Lydia Y. Ott is a recent graduate from the University of Pittsburgh studying Occupational Therapy. She is a 4th generation Chinese American whose family has lived in Pittsburgh for over 100 years. She grew up in the Wexford area and now currently resides in Squirrel Hill.  In her free time, Lydia actively participates in her local church, Pittsburgh Chinese Church, located in the North Hills.

Jacqueline Wu

Jacqueline Wu is a PhD student at Yale University studying race and migration in the United States. She received a BA in history and BS in business administration from Carnegie Mellon University, where her senior thesis on Chinese labor in the northeastern US won the Dietrich Humanities Prize and the Pennsylvania Historical Association’s William A. Pencak Award. Her current research projects center on Chinatowns and the politics of Chinese exclusion.

Shirley Yee

Arriving as a child immigrant during the Depression years, Shirley’s father Yuen Yee later became a leader for the Chinese community of Pittsburgh and the unofficial Mayor of Chinatown.
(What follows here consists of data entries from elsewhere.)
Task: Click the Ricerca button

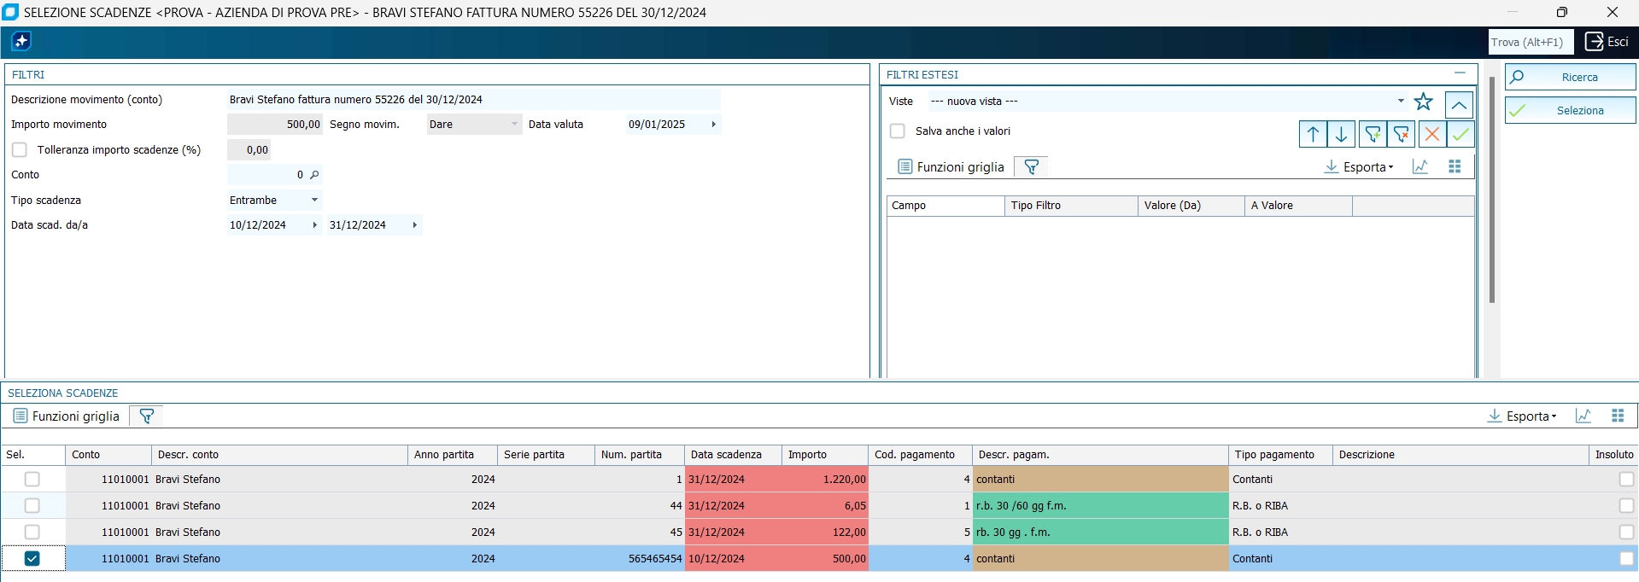Action: click(x=1570, y=77)
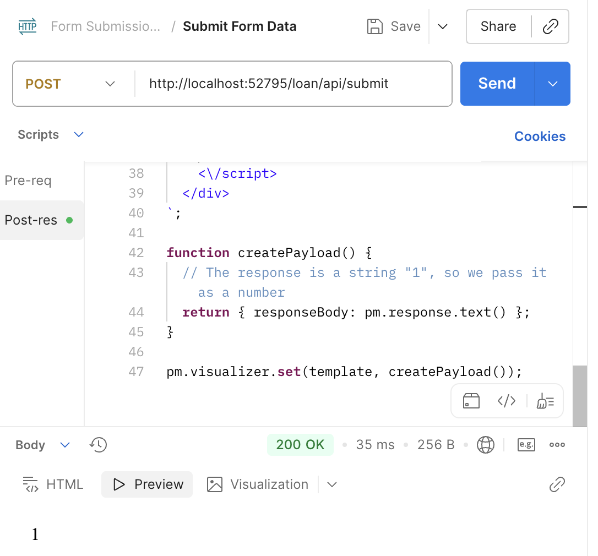Copy request link via chain icon

(550, 26)
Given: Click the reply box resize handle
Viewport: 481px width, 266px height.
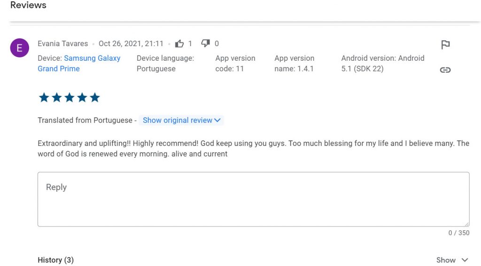Looking at the screenshot, I should (466, 224).
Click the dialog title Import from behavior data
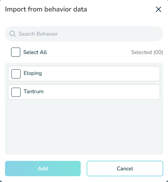The width and height of the screenshot is (168, 182). coord(46,9)
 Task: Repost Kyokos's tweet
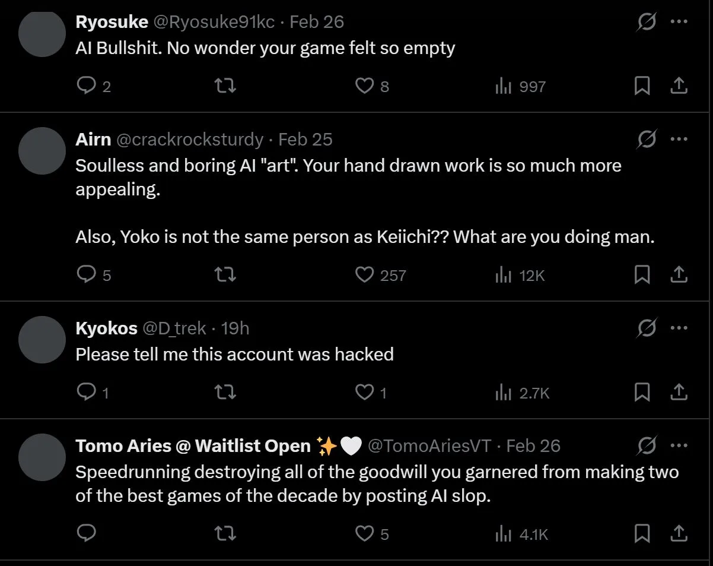point(225,393)
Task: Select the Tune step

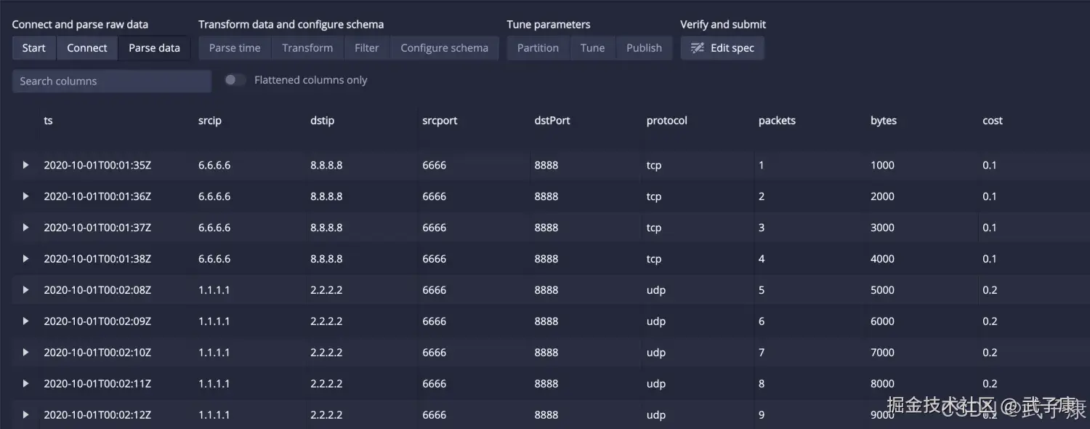Action: 592,48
He served the community through the mid-1980s by supporting the newcomers with bilingual translation, immigration matters, caregiving for elders, business advising, and public outreach with the local media. Shirley has archived artifacts of her father’s life and compiled his handwritten memoirs that tell the triumphs and tribulations of early Chinese settlers in a once-vibrant urban Pittsburgh neighborhood. Shirley teaches Visual Interaction Design at CMU.

About the Films

The Last Mayor of Chinatown

The Last Mayor of Chinatown tells the story of Yuen Yee, who served as the last honorary mayor of Pittsburgh’s Chinatown and collected one of the largest known archive of local Chinese history. Told through images, documents, and artifacts, the film interweaves excerpts from Yee’s memoir with his daughter Shirley’s contemporary commentary to show his instrumental role in supporting newly arrived immigrants and establishing mutual aid initiatives. Through the Yee family’s story, we learn about the rise, decline, and rediscovery of Pittsburgh’s Chinatown.

Pittsburgh’s Lost Chinatown

In the documentary, Pittsburgh’s Lost Chinatown, Lydia Y. Ott tells the story of her grandmother, Lydia L. Ott, who grew up in Pittsburgh’s Chinatown on Third Avenue in the 1930s. She hopes to continue to pass down the story of Pittsburgh’s Chinatown for generations to come.

For more information or to request additional accommodations, please contact Sierra Green at sgreen@heinzhistorycenter.org.

Image caption: From front center (counter-clockwise): William Yot Jr., three unidentified men, Chew Soo Lim Yee (owner of Chinatown Inn restaurant), Harry Chew, Tong Yee, Jon Yee, Toy Yee, William Yot (first mayor of Chinatown), and Genevieve Yot at Chinatown Inn in 1949. Additional members of Yee and Lee families in background. Courtesy of Shirley Yee, from the collection of Yuen Yee, the last mayor of Chinatown and an avid amateur photographer.